27 – Poznanianki z dużą regularnością popełniały straty, notując ich aż 27. Tylko trzy zawodniczki nie oddały piłki zawodniczkom 1KS-u, były to Liliana Banaszak, Aleksandra Parzeńska i Ginette Mfutila. Z nawiązką wyręczyła je Milana Zivadinović, przy której nazwisku widnieje aż 9 błędów. Żeby znaleźć spotkanie, w którym rywalki Ślęzy tak chętnie rozstawały się z piłką, należy się cofnąć o dwa lata. Wówczas, 4 października 2017 roku, żółto-czerwone pojechały do Łodzi na spotkanie z miejscowym Widzewem, a w ramach gościnności gospodynie podarowały swoim przeciwniczkom 28 piłek.
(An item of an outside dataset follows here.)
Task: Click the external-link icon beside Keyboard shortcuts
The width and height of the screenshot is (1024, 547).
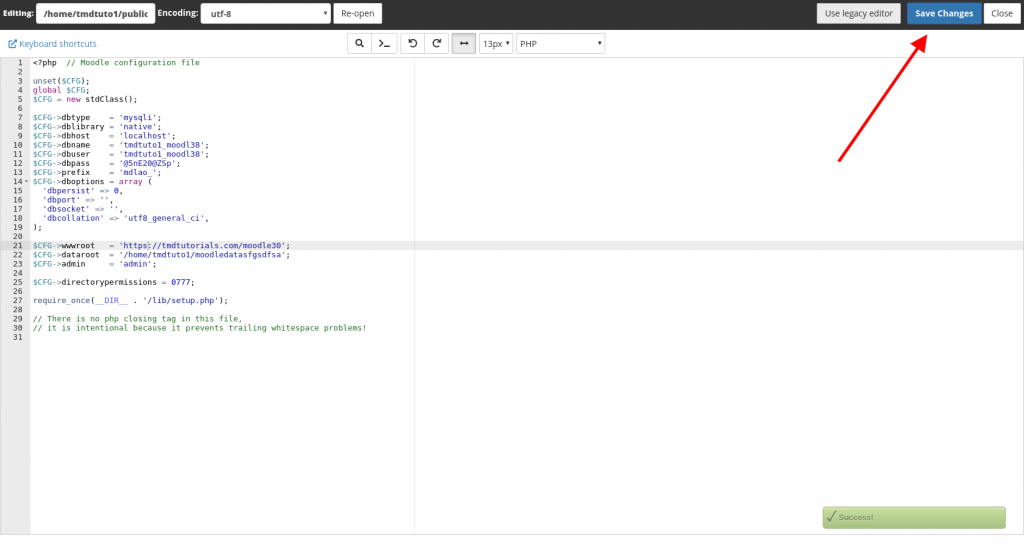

Co ciekawe, poprzedni niechlubny rekord również należał do Widzewa. W listopadzie 2016 roku, tym razem we Wrocławiu, łodzianki popełniły 27 strat. W obu przypadkach najwięcej przypadło w udziale Julii Drop – odpowiednio 9 i 6.
30 – nikt nie przywitał się z Wrocławiem tak, jak zrobiła to Britney Jones. W historii debiutów w Ekstraklasie w barwach Ślęzy tylko dwie zawodniczki przekroczyły barierę 20 punktów. W sezonie 2015/2016 Katarzyna Maliszewska zdobyła 25 oczek przeciwko MKS-owi Polkowice, zaś rok później 22 punkty uzbierała Agnieszka Skobel, gdy do stolicy Dolnego Śląska przyjechał zespół InvestInTheWest AZS-AJP Gorzów Wlkp. Domowy debiut Jones, zakończony 30 oczkami, to nowy rekord klubu. Oczywiście także i jej EVAL w wysokości 39 jest najwyższym w historii pierwszych meczów przed własną publicznością.
44,4 – większość punktów Enei AZS-u padło po indywidualnych staraniach. Piłka w zespole z Poznania nie chodziła zbyt dobrze i efektem tego były dwie rzeczy. Pierwsza to fakt, iż na każdą asystę przypadły aż trzy straty. Druga to zaledwie 44,6 proc. celnych rzutów po asyście. To wynik zdecydowanie poniżej średniej rywali z zeszłego sezonu, która wynosiła 65,4 proc.